Postdoctoral Fellow, Massachusetts Institute of Technology, Cambridge, MA 2020-2023

PhD University of Illinois at Urbana-Champaign, Chemistry August 2020

BS Aquinas College, B.S. Chemistry and B.S. Biology May 2014

Research Interests

For much of its history, organic chemistry has been a science driven by experimentation and intuition. However, since the turn of the 21st century, the field has experienced a renaissance for computer- and data- driven workflows for reaction development. One challenge that inhibits routine application of these methods in some areas of chemistry is the disconnect between how much data is routinely accessible to most optimization campaigns and the types of data-driven workflows available.
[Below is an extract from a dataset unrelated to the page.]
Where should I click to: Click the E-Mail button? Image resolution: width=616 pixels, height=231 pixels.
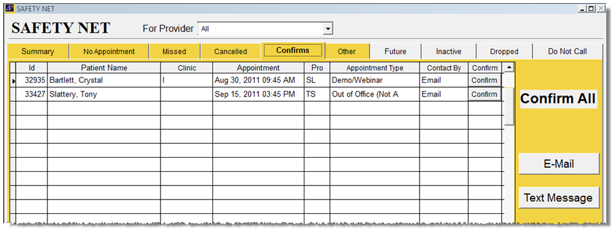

Our research program seeks to resolve this disconnect through: (1) developing new workflows requiring minimal amounts of data, (2) reducing the experimental burden of data-driven campaigns with automated experimentation, and (3) using machine learning to pioneer new domains of optimization. The data-driven strategies herein complement existing workflows, enabling practitioners to select the right tool for the task at hand. Further, these tools are designed to be flexible—although we implement automated equipment and computational chemistry pipelines to maximize efficiency, they are designed to be accessible to chemistry laboratories without specialized equipment or expertise. Using this technology, we seek to expedite reaction optimization, catalyst design, reaction analysis, and reaction discovery, developing useful synthetic reactions along the way. We are also interested in the application of computational methods as a means of mechanistic inquiry.